If you are serious about starting a regular meditation practice, it’s best to set up a structure. If you create a routine that is feasible for you to follow consistently, you are more likely to stick with it and reap significant benefits.

Below are some guidelines that can help you structure your meditation practice and overcome the common hurdles.

Beginning a Meditation Practice

Meditation requires continuous practice, and so it benefits from structure.

When to Sit

Establish a formal meditation practice schedule. Set aside a certain time.

  • Meditating in the morning is a good start to the day. Wake up fully, then sit down to meditate. Don’t get hung up in the day’s activities.
  • Evening before sleep is another good time.
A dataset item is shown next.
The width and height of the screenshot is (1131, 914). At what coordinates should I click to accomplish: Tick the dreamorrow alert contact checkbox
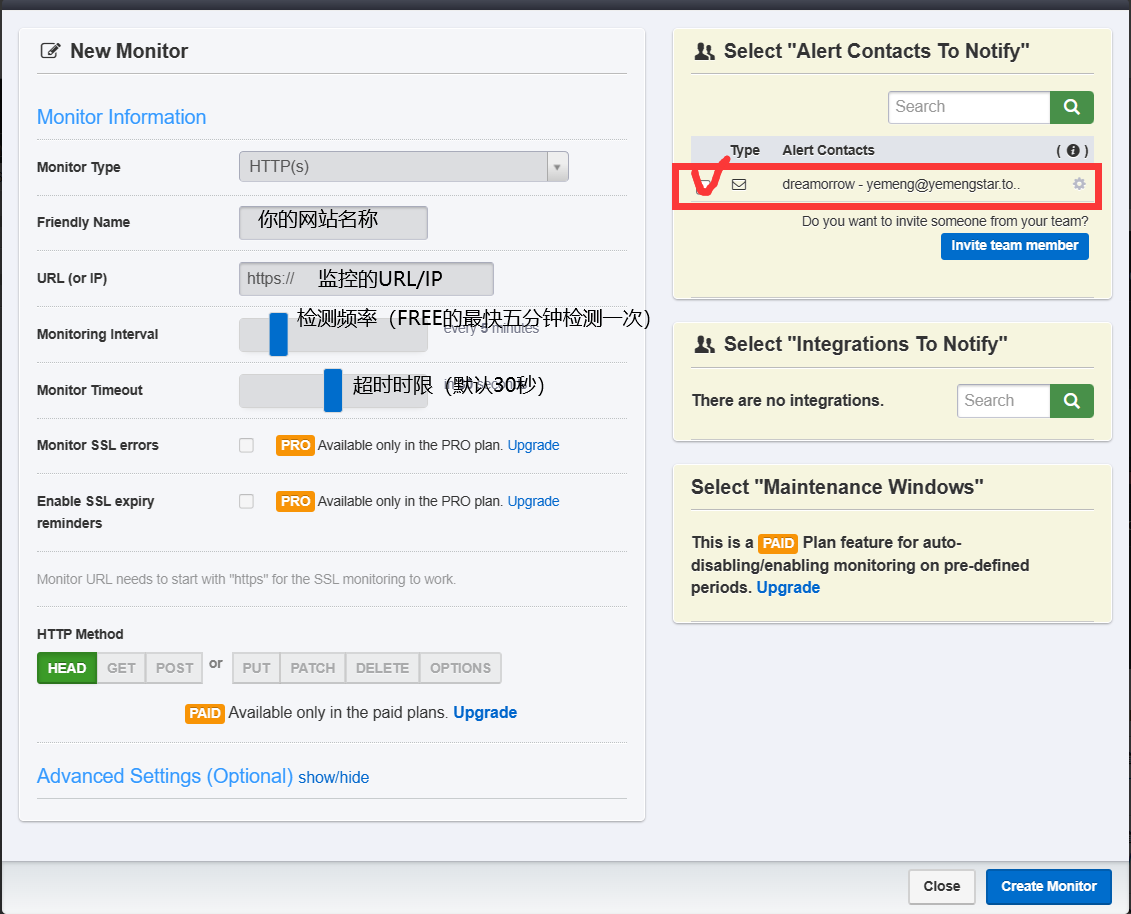[705, 184]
It clears your mind of mental rubbish throughout the day.

Once a day is enough when you begin. 

Don’t overdo it so you feel like it’s a chore, or so you expect magical results when you apply it too intensely. The best is when you look forward to sitting.

How Long to Sit

Start with 20-30 minutes for sitting.

Choose the length before sitting, and stick to it. Don’t peek at your watch during it, just let the sitting come to a close.

After a year, you should be able to sit for an hour at a time. Seasoned meditators practice 3-4 hours a day.
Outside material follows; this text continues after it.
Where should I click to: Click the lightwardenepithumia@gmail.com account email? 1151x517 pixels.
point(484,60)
Don’t force yourself to sit with pain just to feel all tough and mighty. This isn’t an endurance contest.

Where to Sit

It’s easier to concentrate in areas without distractions, hence why Buddhist monks go to meditation halls free of the other gender, noise, and daily concerns like food.

Example distractions are sounds, sensations, emotions, fantasy. Emotions include desire, aversion, self-condemnation, agitation, doubt.
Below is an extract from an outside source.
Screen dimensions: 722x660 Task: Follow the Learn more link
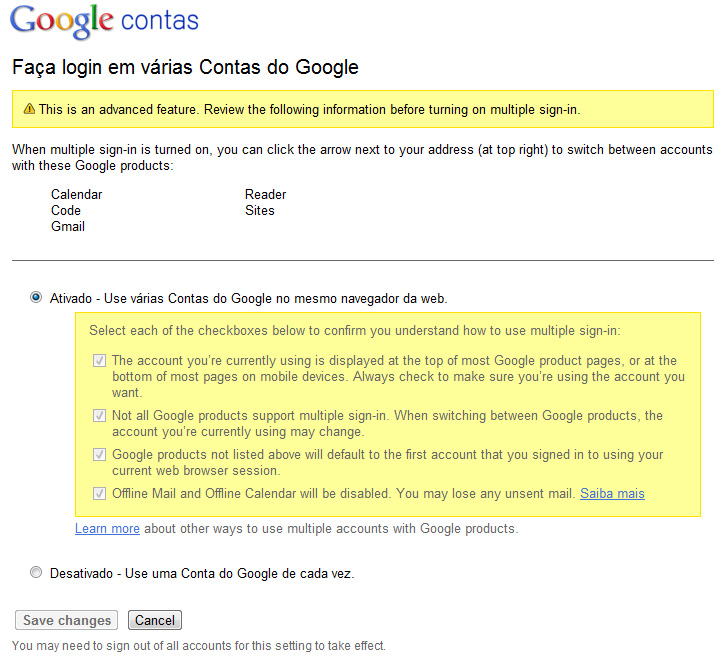(x=107, y=528)
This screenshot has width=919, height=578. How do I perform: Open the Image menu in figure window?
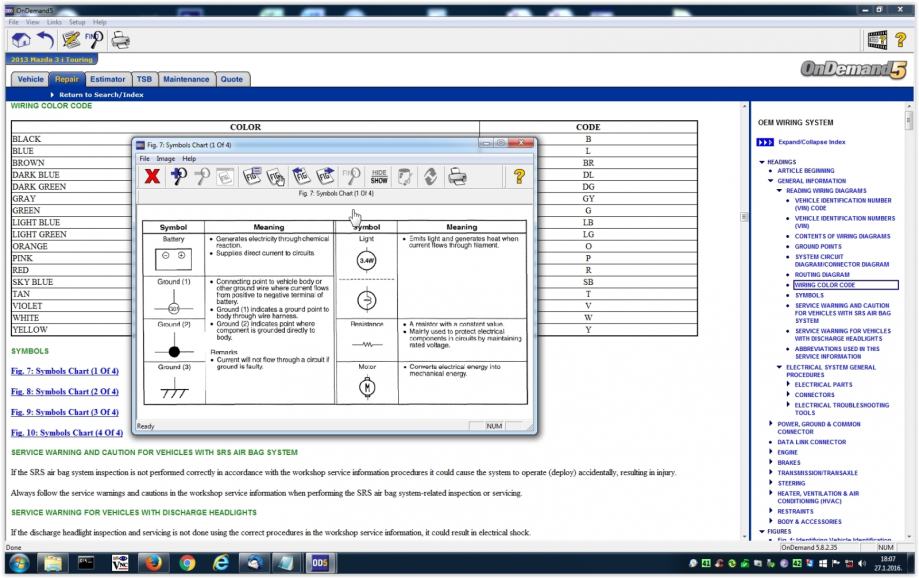tap(165, 159)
For all distractions that arise, the general approach is to observe it mindfully without getting engaged. Watch the distraction form and dissipate. Notice its intensity and how it affects the body. Notice how long it lasts. Don’t help or hinder the thought. The distraction will naturally dissipate.

The ideal you’re going for is to experience each mental state fully, adding nothing to it nor missing a part of it. Example: with pain, there is a pure, flowing sensation. You don’t reject it, attach words to it, or think about it. You don’t picture a colored diagram of the leg with lightning bolts shooting at where it hurts. Instead, you simply become aware of it and watch it come and go.

Thoughts are often verbalized as “I have a pain in my leg.” You add the “I” to the experience, identifying with the pain. Leave “I” out of it – then pain is not painful, it’s simply a surging energy flow.

Don’t force the distraction away. Switch your attention to it briefly. It will eventually go away. “Fight with them and they gain strength. Watch them with detachment and they wither.”

Ponder these things wordlessly. While at first you’ll need to ask your questions in words, soon you will do it by second nature and then return to the breath. It’s a nonconceptual process.

Do not condemn yourself for having distractions that detract from mindfulness. Mindfulness requires a target of focus, and distractions are a secondary object of attention taking you away from breathing. Distractions are an exercise to get through, much like a hurdle in a race. They are the very object of practice.

Trickiest of all is positive mental states – happiness, peace, compassion. Depriving yourself of this makes you feel like a traitor to humanity. But treat them like any other mental state – don’t become attached. Observe them for what they are, and watch them come and go.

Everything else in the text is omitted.